If blind optimism triumphs over, if not pessimism then certainly criticality or scepticism, are we inspired in a creative sense at all?

Progress is predicated on pioneers questioning and interrogating the quotidian, and if our neurological processes become less equipped to do this effectively, how will anything fill that role?

If we all have in our prefrontal cortex the sum total of all experiences and intelligence, then this at the very least represents the obliteration of art.

If, as Jean Baudrillard said, we live in a hyper-real world where there is more and more information but less and less meaning, and all problems are solved by intelligence, then the fields of doubt, introspection, cynicism and nihilism on which so much art throughout history has been cultivated will be rendered forever infertile under the beating sun of perpetual optimism.


What of avarice or spite, corruption or religiosity, humility or absurdity, the lust for power or independence, altruism or irrational love, the impulse to genocide or the strange irruptions of mass hysteria?

Is it to be the case that these intrinsic faculties of our nature become mere bytes of information uploaded as virtual simulations, or are they more likely to evolve in an essentially unchanged form as they have done with each and every technological development in our history?

Regardless of the progress that the Singularity may or may not give rise to, humanity with all its simplistic desires and complex emotions must remain very much the same.

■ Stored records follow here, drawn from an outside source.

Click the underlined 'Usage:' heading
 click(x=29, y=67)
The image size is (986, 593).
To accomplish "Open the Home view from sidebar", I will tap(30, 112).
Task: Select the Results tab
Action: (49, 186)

Abstract principles unanswerable to science, such as nostalgia or melancholia, will re-emerge in unpredictable guises; and historical precedents teach us that failing to temper a faith in scientific progress by discounting the irrationality of human nature can lead to devastating consequences.


None of the Bolshevik ‘god-builders’ could have foreseen the horrors of the gulag or the terrible atrocities committed by Leninist and Stalinist regimes in their quest for science to transform society. Just as neither Nietzsche in his writings on the ubermensch, or the eugenicists of the early 20th century could reasonably have foreseen the horrors of the Nazi Holocaust.

Who could have foreseen that the 1980/90s, a belle époque in terms of Western well-being and stability, and a period of rampant consumerism, would coincide with the proliferation of depression and anxiety disorders that led to many millions being prescribed Prozac?


Who might have been prepared to speculate that after Sputnik’s orbit fired the starting gun on the Space Race, the giant leap for mankind might not ignite the collective imagination in quite so transformative a way as had been foreseen, and that the dream of transcendence via mass space travel would prove short-lived?

Some might see it as a conceptual pole vault over the bar of plausibility, but it could be argued that the ‘Singularity event’ of the 20th century was the dropping of the atom bomb on Hiroshima and Nagasaki.

This was a moment of colossal progress in self-destructive power which it was thought would, from the dissipating mushroom cloud, leave the clear air of deterrence from any future conflict.


In reality, as the anti-psychiatrist R.D. Laing wrote, the progress of humankind to the point where it held the awesome power of total annihilation placed the whole world in a ‘double-bind’, the pathologies of anxiety and schizophrenia became more pronounced, and the pervading screen of paranoia descended with the Cold War and continues to distort our collective vision to this day.

But in the final analysis, it is the eschatological view of human progress that really informs the Singularity. The millenarian lifeblood that gave hope to Christianity, Jacobinism and Bolshevism, has settled into the myths of Silicon Valley, exposing it as a hyper-modern religious faith.


In the same vein, the adherents of Gnosticism believed that salvation would come to the possessors of a certain spiritual insight which would manifest itself in liberation from the confines of human physicality and the material world. The Gnostics are now the technocrats waiting on the Rapture in which biological intelligence ascends into the ether and we finally transcend ourselves, consigning the horrors of our human history to the dustbowl of the past.


It is axiomatic that scientific advances make incremental progress, but nonetheless we remain the same human beings. The Singularity seeks to justify itself, in its remodelling of the mind and promise of a post-human hinterland, by pointing to the overwhelming possibilities for good to which it could lead – eradication of disease and famine, meeting and even reversing the resource needs of our societies, alleviating the perpetual push-and-pull of economic forces on our lives, even solving the inescapable problem of ageing and mortality itself.

By justifying itself through these intractable ideals, promoted in a vacuum without consideration of any consequence or side effect, it reveals itself to be just another in a long line of technological utopia which promise so much but in terms of registering the complexities of the human as animal, foresee so little.


Just as achieving a state of permanent happiness is an El Dorado of the mind, and Thomas More’s utopia is a place no one would want to live, so too the progress in technology to a point at which all problems will be eradicated is equally unattainable.

The existential troubles humanity has combated for millennia will persist, and while some may fade in their significance or mutate into other forms, new problems that technology cannot solve will penetrate through the fissures like knotweed through the concrete of our engineered well-being.